The pile head extension is the same diameter tube as the metal pile to which it is attached and is fixed onto the pile with a collar that clamps the two together. This collar, which is level with the deck, also clamps onto the deck, providing a restraint at the top for the previously cantilevering pile, preventing further movement.

This is the only point at which the new pavilion is connected to the existing structure, as otherwise they are two independent structures. The collar is fixed with a 8mm rubber gromit, so that while it prevents the pile from moving. It also allows for differential settlement of the new piles relative to the old pile.


Access challenge

Snow covers the Weston-Super-Mare pier

Snow covers the Weston-Super-Mare pier

John Sisk started on site shortly after being awarded the contract and worked off cranes on weather susceptible barges in a bid to get going as soon as possible.

“Craneage was a difficult aspect,” says Sisk senior site manager Michael Tipton. “We used cranes off barges due to the quick lead in time of the project but in bad weather we couldn’t use them.”

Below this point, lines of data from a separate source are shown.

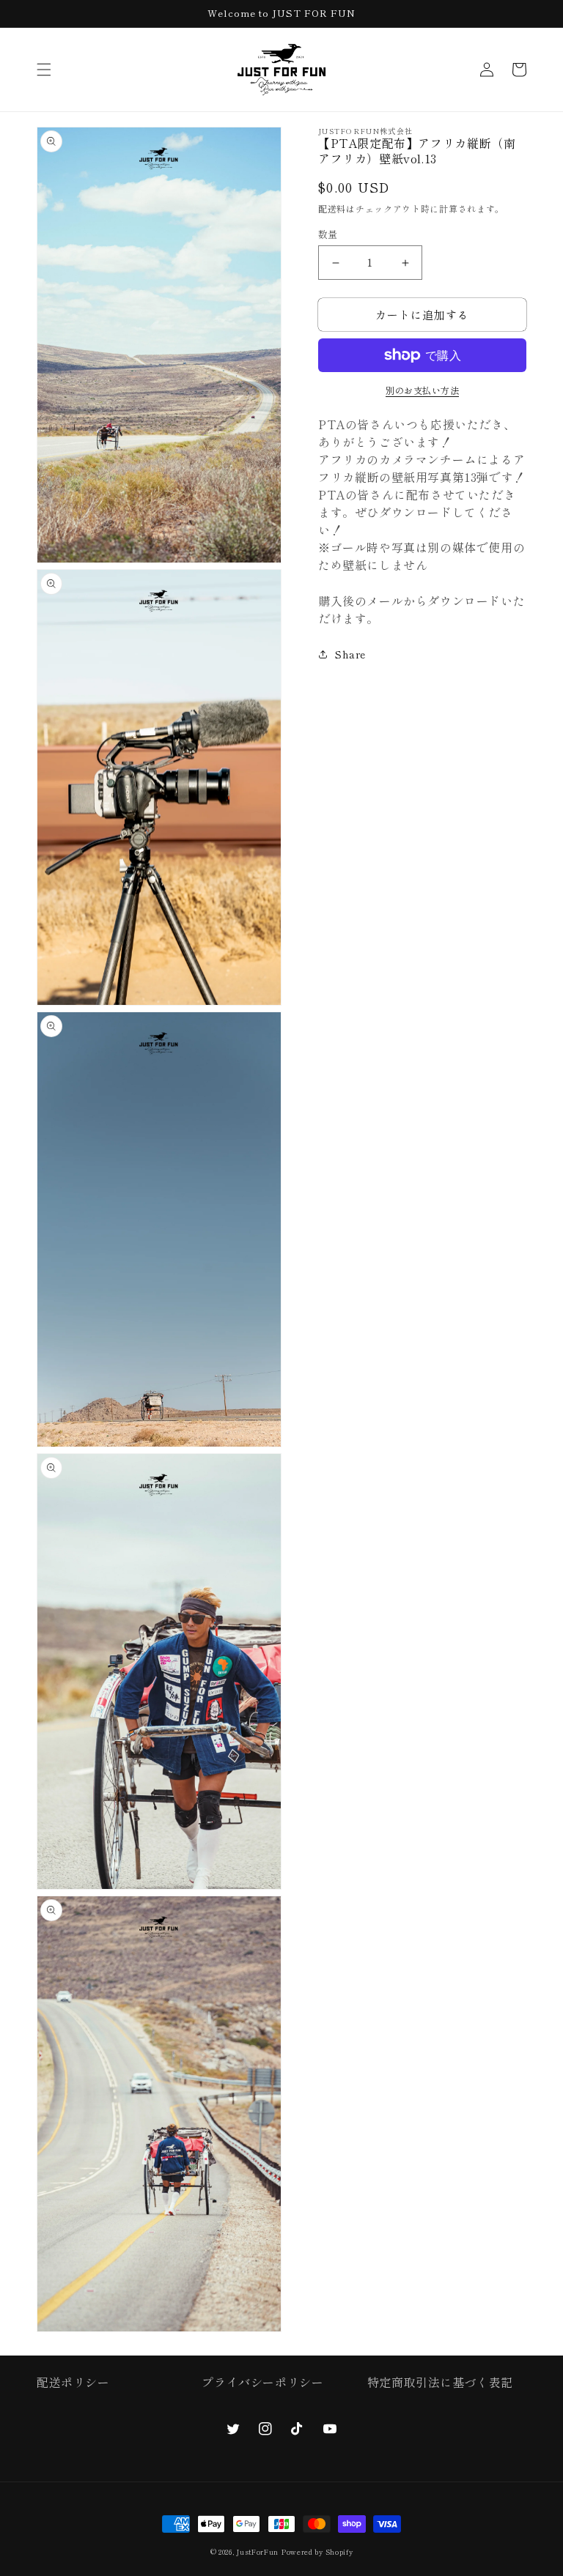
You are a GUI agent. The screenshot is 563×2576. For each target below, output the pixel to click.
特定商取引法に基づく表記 (440, 2382)
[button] (44, 69)
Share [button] (350, 654)
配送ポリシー (73, 2382)
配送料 (332, 208)
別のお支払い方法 (422, 390)
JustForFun (257, 2552)
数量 (328, 234)
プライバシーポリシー (262, 2382)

Key equipment included two spud leg crane barges − one 500t with an 80t crawler crane and the other 1,500t with a 180t crawler crane on board − supplemented by a jack up barge loaded with an 80t mobile crane from the beach.

During bad weather, the barges had to shelter − initially at Cardiff Dock on the other side of the Bristol Channel, and then in a deep water anchor site. Now that a jack up barge is on site, weather has been less of a concern.

Getting an 80t crane onto the jack up barge 240m out to sea was a challenge. The pier was too weak to hold the crane so instead John Sisk used sand to create a ramp, 20m long and 3m high to allow the crane to drive from the shore to the barge. “The ramp was the quickest method to put the crane on the barge,” says senior contract manager Richard Sutton.